[Screenshot grounding data]
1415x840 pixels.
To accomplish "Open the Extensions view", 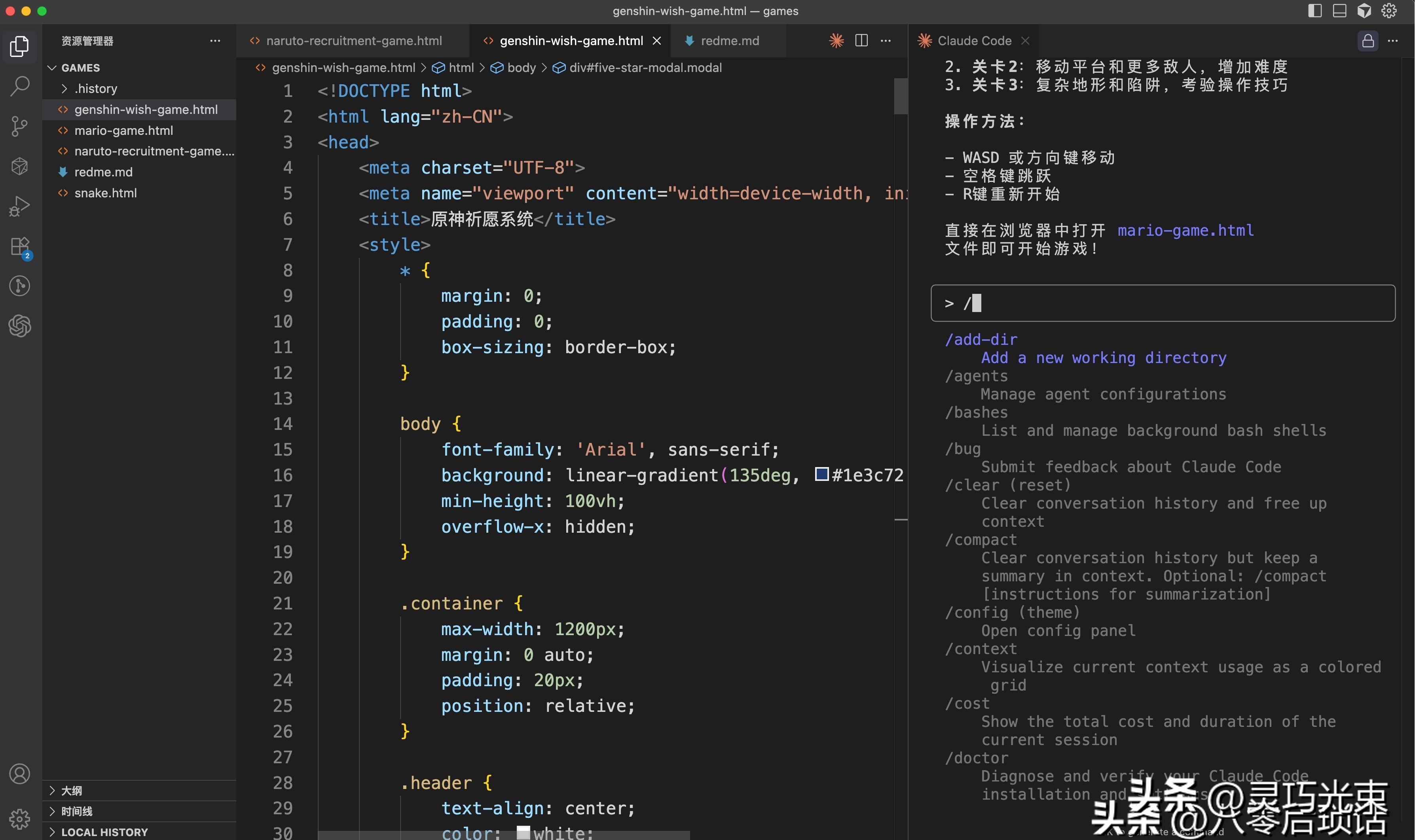I will 20,247.
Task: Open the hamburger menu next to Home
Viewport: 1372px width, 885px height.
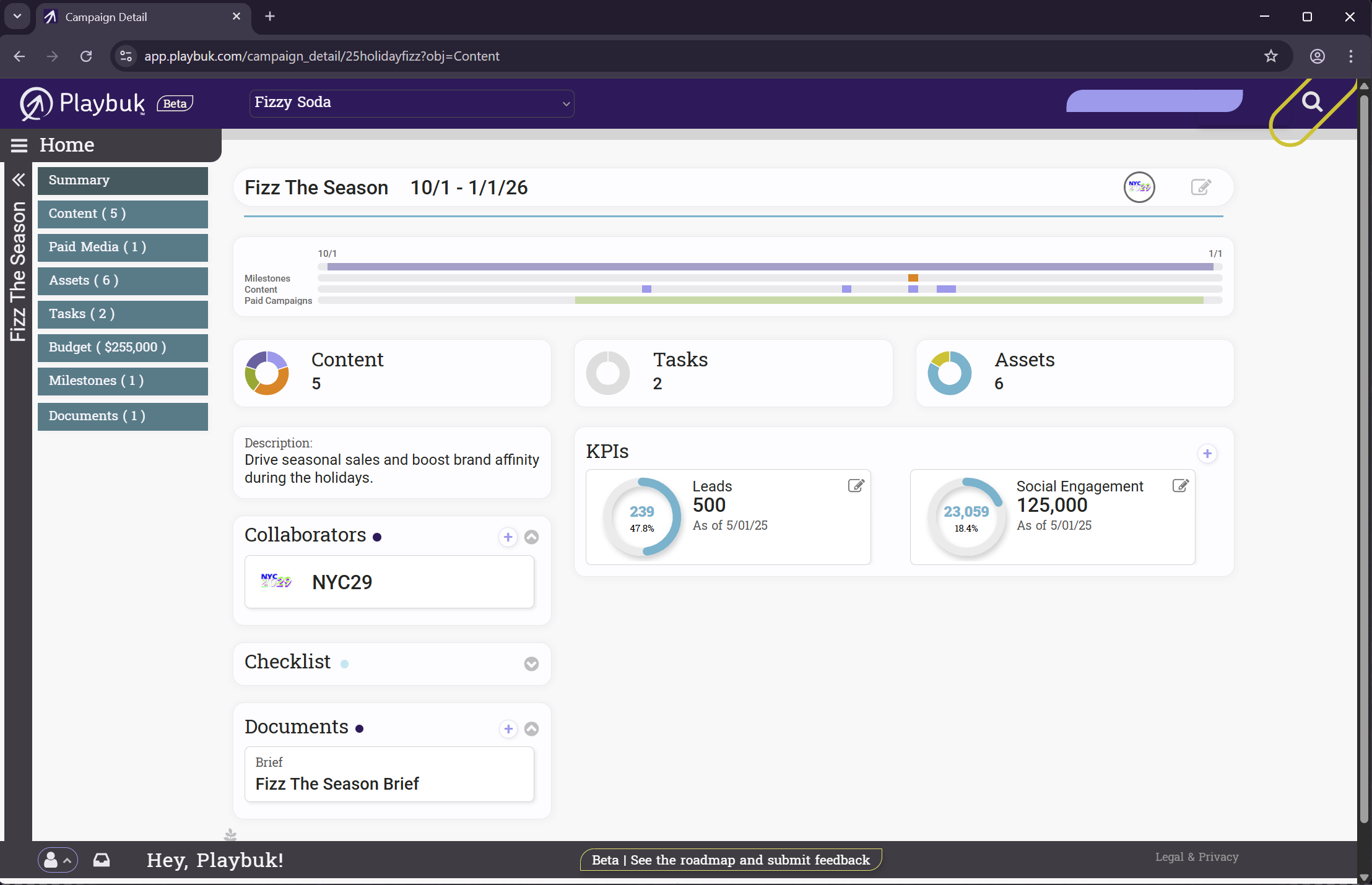Action: [19, 145]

*Work to complete*:
All lines after and including the one with "Task: Open the hamburger menu next to Home", through the end of the entries above, should be output exactly and by themselves. The pictures are to be left out.

*Response to the task*:
Task: Open the hamburger menu next to Home
Viewport: 1372px width, 885px height.
Action: [19, 145]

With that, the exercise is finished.